War bullet is a pain in the leg for hero Fred
War veteran Fred Gough thought arthritis had caused the pain in his leg – before doctors found a German bullet in his hip.
War veteran Fred Gough thought arthritis had caused the pain in his leg – before doctors found a German bullet in his hip.
Stunned doctors told the Darlaston 83-year-old he had been unwittingly been carrying the memento since his time on the front line 66 years ago.
The pensioner, of Smith Avenue, had been referred to Sandwell General Hospital for an x-ray after suffering from a mystery ache in his right leg.
And he was left gobsmacked after learning it was the result of a bullet that had been embedded since the final months of the Second World War when he had served with the King's Shropshire Light Infantry.
"It amazed me," he said.
"I only joined in 1944, when I was 18, so it was towards the end of the war. I remember we were moving forward and we would have been on the front line, but I wouldn't know where.
"We were only kids and we didn't really know what was going on.
"All I can remember is getting this thump in my thigh, but it didn't knock me off my feet or anything.
"Goodness knows who it was, but I suppose it must have been a German soldier.
"Anyway, someone slapped a plaster on my leg and sent me back down the line.
"Three weeks later I was back with my unit and that was in Minden, Germany. It has been that long ago that I forgot about it.
"I suppose I was unlucky looking back at it. I was only serving in the army for a few months and managed to get shot."
But more than six decades later, shortly after a hernia operation, he began experiencing a twinge in his leg and doctors prescribed him painkillers.
"I don't think they thought it was much at the time and just gave me some tablets," he said.
"But they sent me for an x-ray and sat me down after and said I had a bullet in my leg.
"I thought 'where on earth did I get that from?' I haven't had any problems with it at all, all this time.
"At first I couldn't remember where the bullet came from, as it wasn't anything of great importance at the time."
Mr Gough, whose service with the Second Battalion included time in Belgium, Germany and Palestine, has two sisters, Jean Carpenter, aged 75, and Mary Martin, 89, who he said had a 'good giggle' with him about the news.
"We all live within a stone's throw of each other and we had a good laugh about it," he said.
"Because I was only there for the end of the war, I haven't really got many horror stories about it, but I was glad to get out of the army.
"I never really liked it. I just can't believe I've had it in my leg for more than 60 years with no problems at all."
Mr Gough, who held a number of different jobs in his career, including as a bricklayer and a steelworker, said he has been told by one doctor that there may be no need to take the bullet out at all, if it causes no more pain.
But he is due for another appointment today to discuss the results of his scan, when he hopes to find out whether the bullet needs to be taken out.
"They said they might not even need to take it out," he said.
"But I'll sit down with the doctor and we'll have a little chat about it and see what the situation is.

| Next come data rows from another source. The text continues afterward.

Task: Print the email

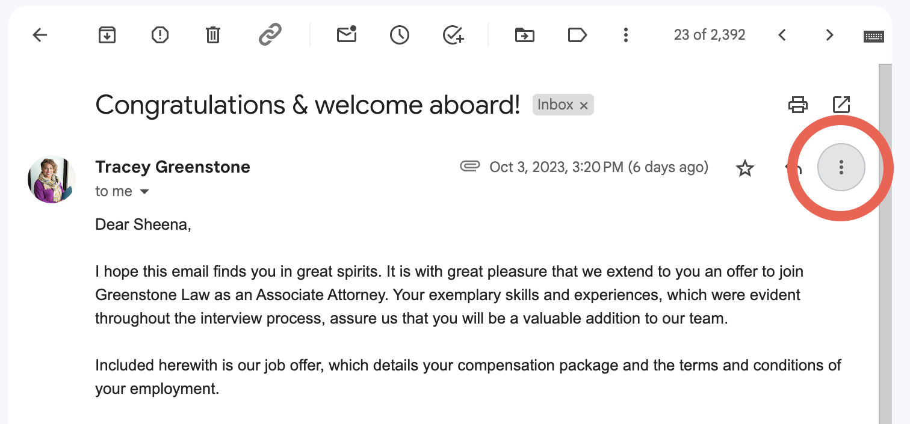Action: pos(798,104)
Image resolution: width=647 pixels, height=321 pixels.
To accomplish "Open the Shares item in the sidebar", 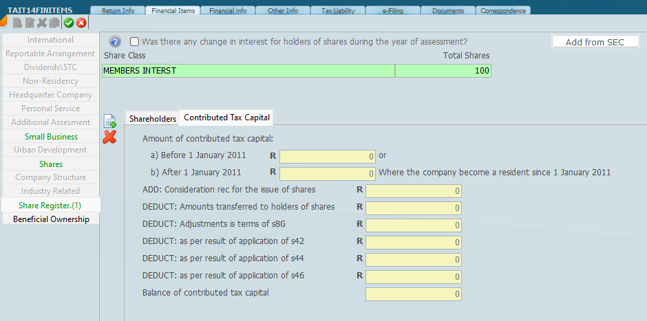I will [x=51, y=164].
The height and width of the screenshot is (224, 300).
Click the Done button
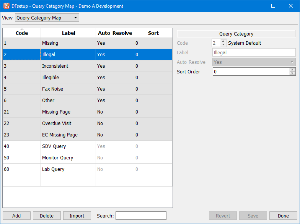pyautogui.click(x=283, y=216)
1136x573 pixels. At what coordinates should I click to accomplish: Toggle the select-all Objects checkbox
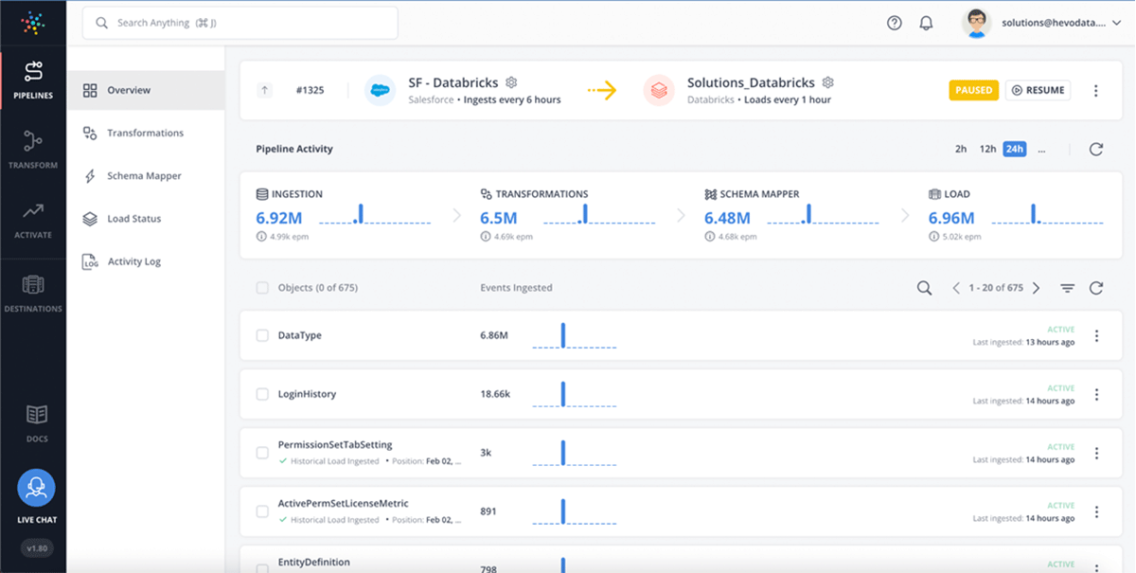tap(263, 288)
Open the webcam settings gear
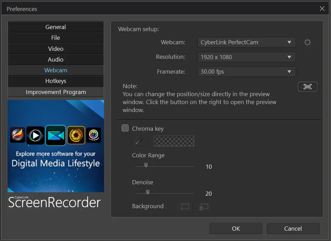 coord(307,42)
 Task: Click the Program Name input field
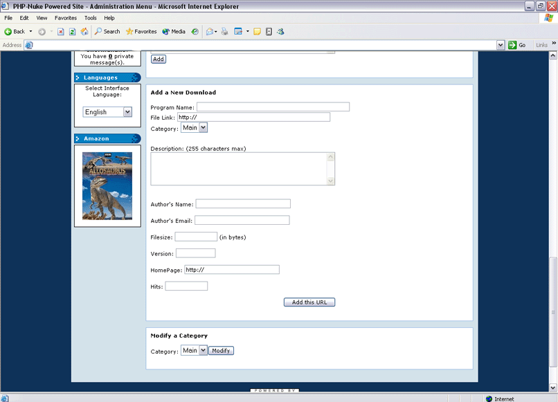pos(273,107)
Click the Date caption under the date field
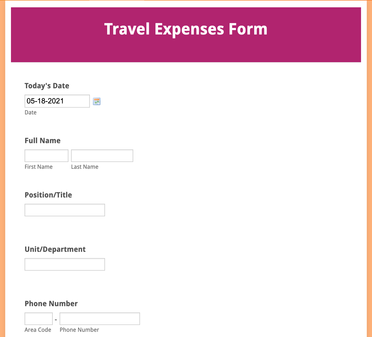The width and height of the screenshot is (372, 337). pyautogui.click(x=30, y=112)

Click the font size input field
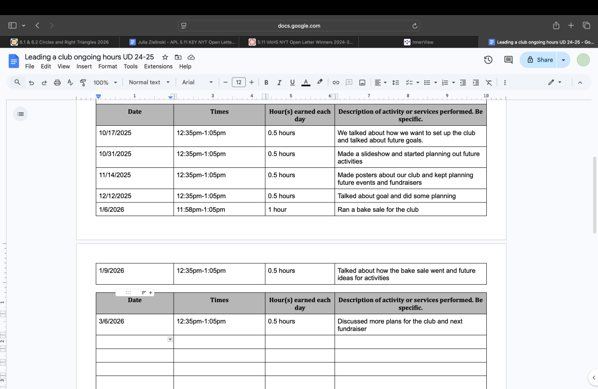pyautogui.click(x=239, y=82)
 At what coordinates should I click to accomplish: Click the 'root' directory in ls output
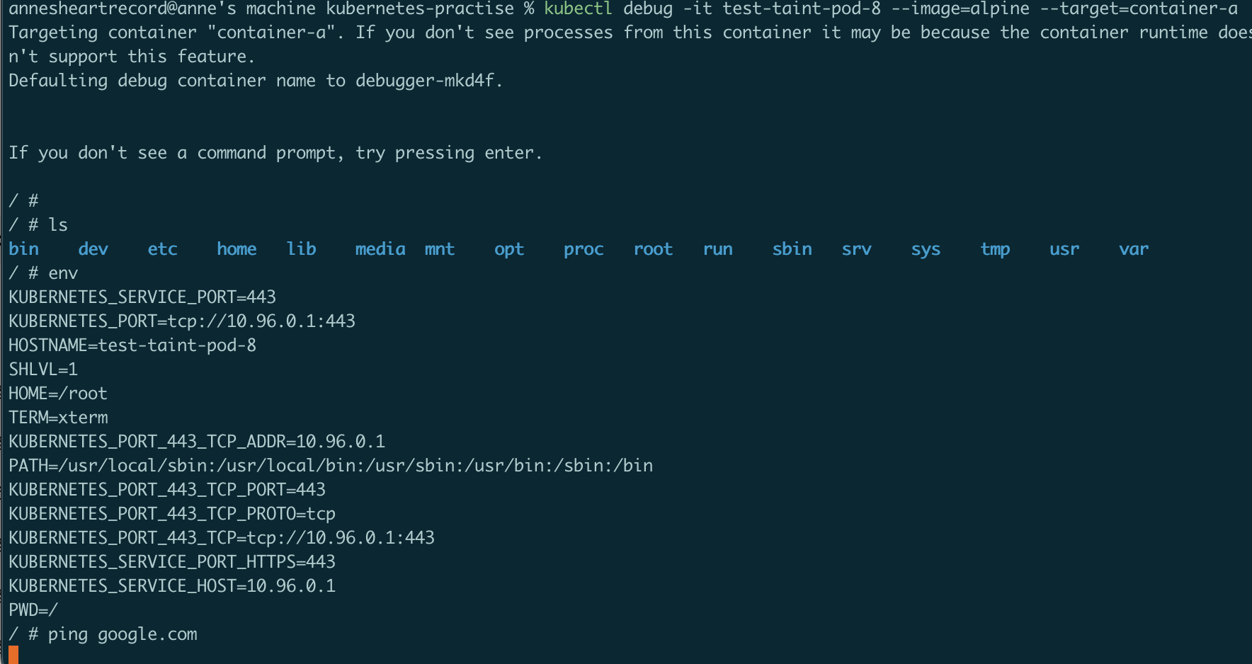[653, 249]
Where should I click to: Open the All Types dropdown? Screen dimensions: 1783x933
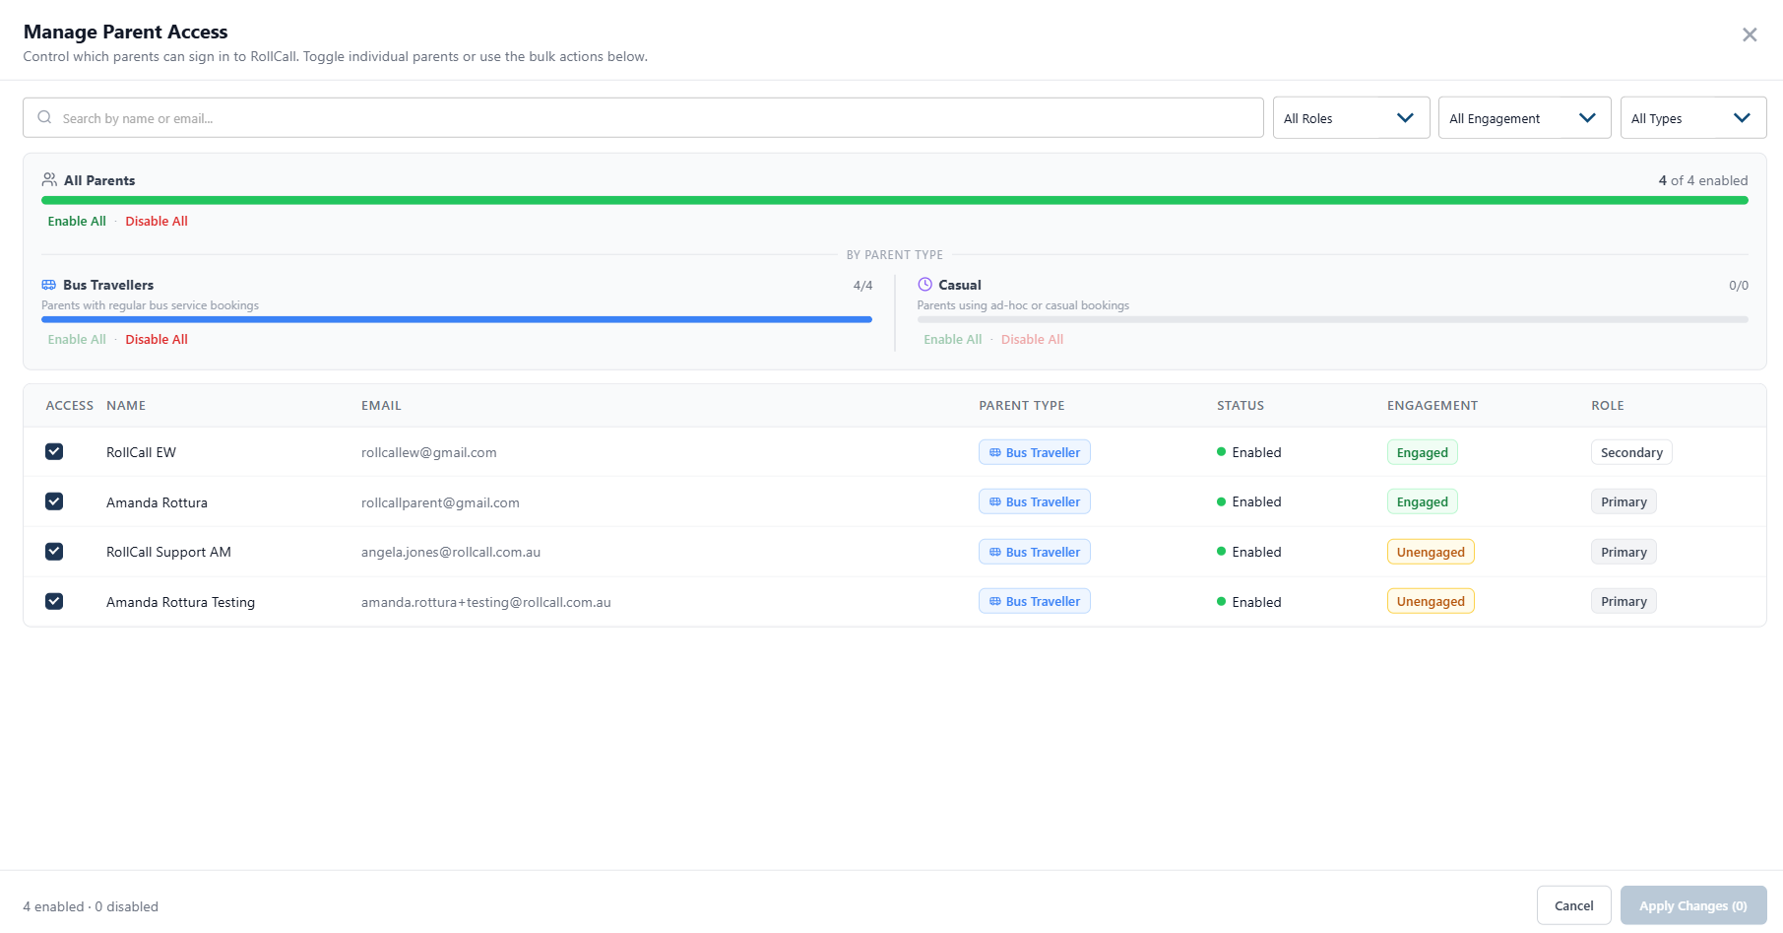[x=1692, y=118]
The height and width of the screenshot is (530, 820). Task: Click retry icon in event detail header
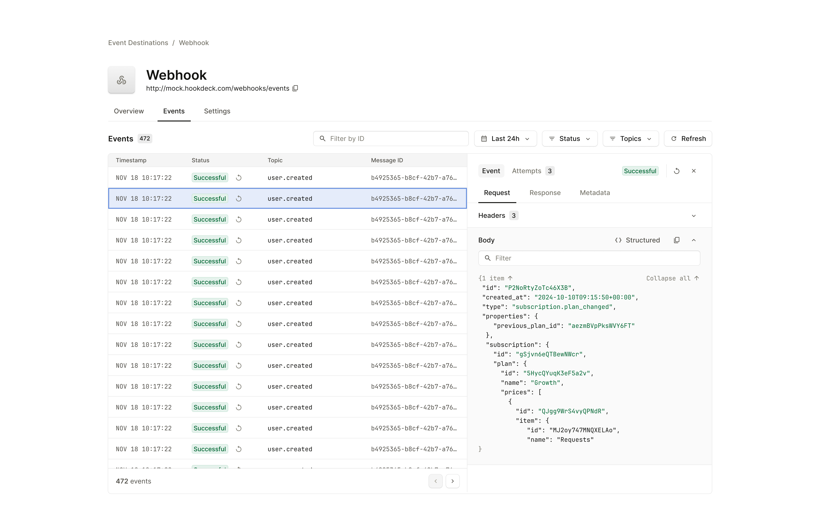[676, 171]
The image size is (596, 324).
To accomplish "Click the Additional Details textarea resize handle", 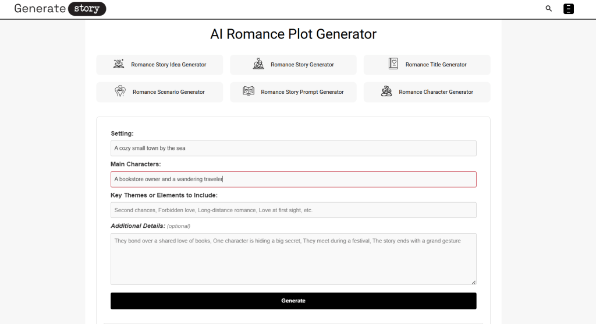I will (473, 282).
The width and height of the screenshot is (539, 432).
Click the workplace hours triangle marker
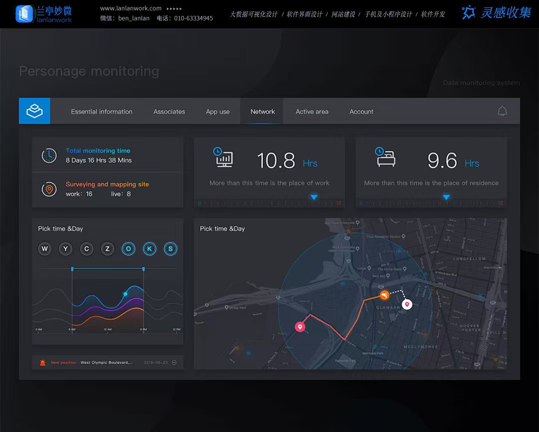(x=314, y=198)
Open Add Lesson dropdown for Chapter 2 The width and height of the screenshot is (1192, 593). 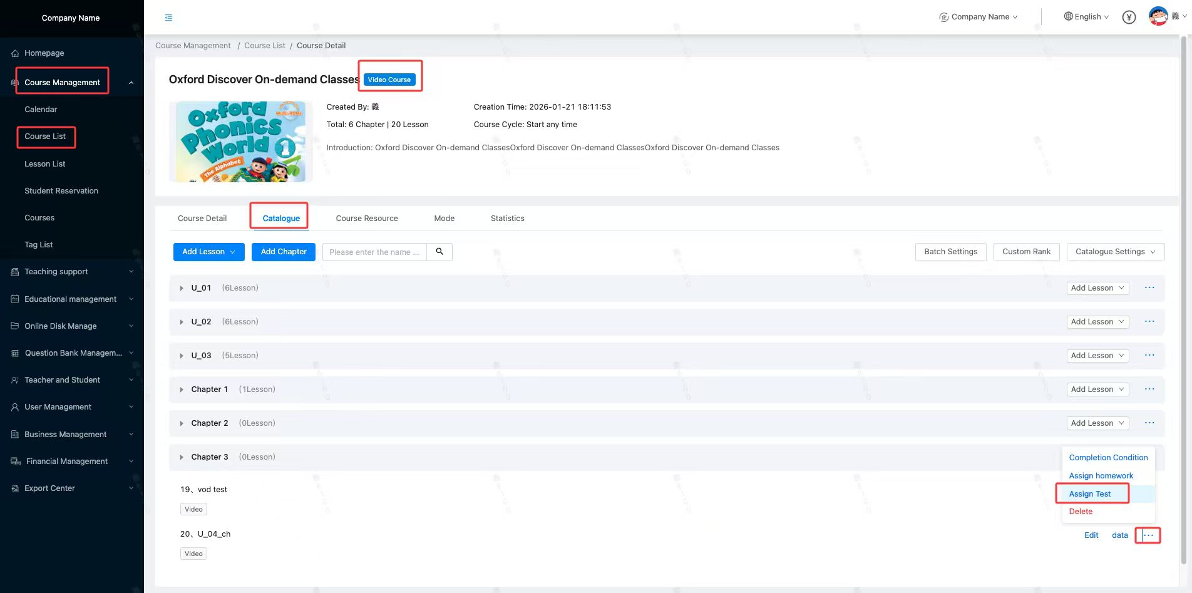coord(1097,423)
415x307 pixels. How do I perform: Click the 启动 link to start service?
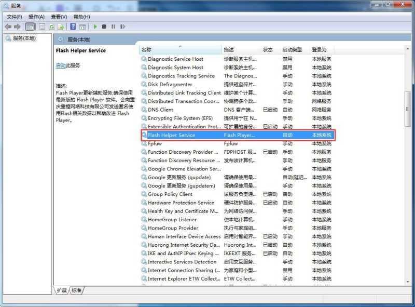(61, 65)
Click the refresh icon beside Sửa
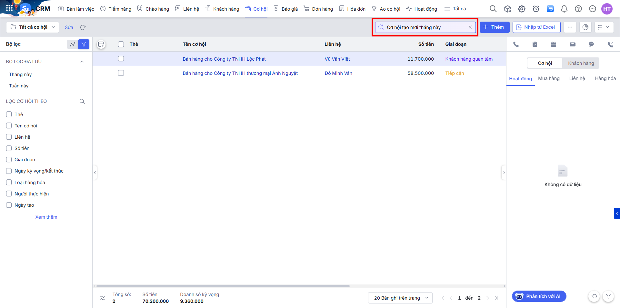The width and height of the screenshot is (620, 308). (x=83, y=27)
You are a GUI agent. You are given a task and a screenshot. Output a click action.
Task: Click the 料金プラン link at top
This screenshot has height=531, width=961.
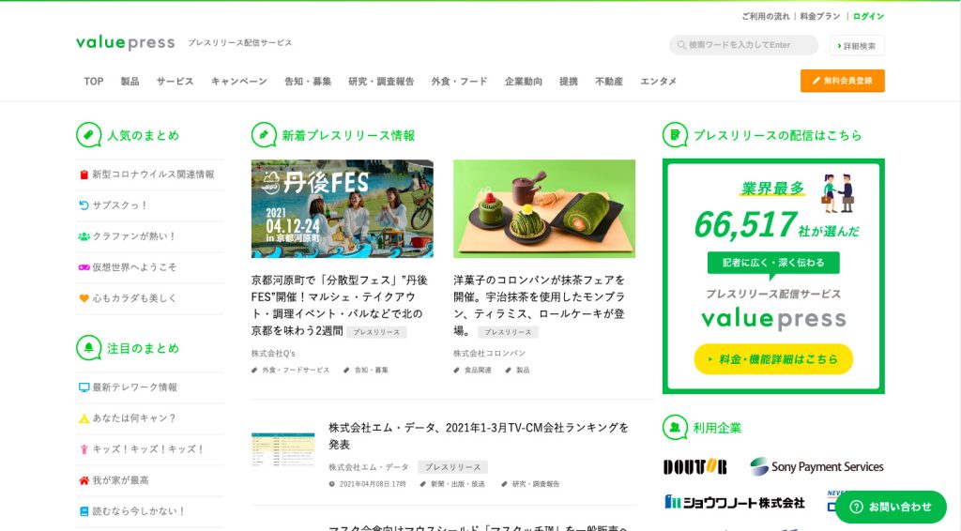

"I suppose it's been there so long as it has, if it's not going to give me any trouble, it may as well stay there."
Mr Gough's experiences mirror those of another man's in 2008, when doctors in Barbastro, Spain, removed a bullet from the shoulder of a Spanish Civil War veteran nearly 70 years after he was shot during a battle.
Faustino Olivera, 88, was admitted to the hospital to remove a painful lump in his left shoulder and doctors performing emergency surgery and were surprised to find a bullet fired from a Mauser 98.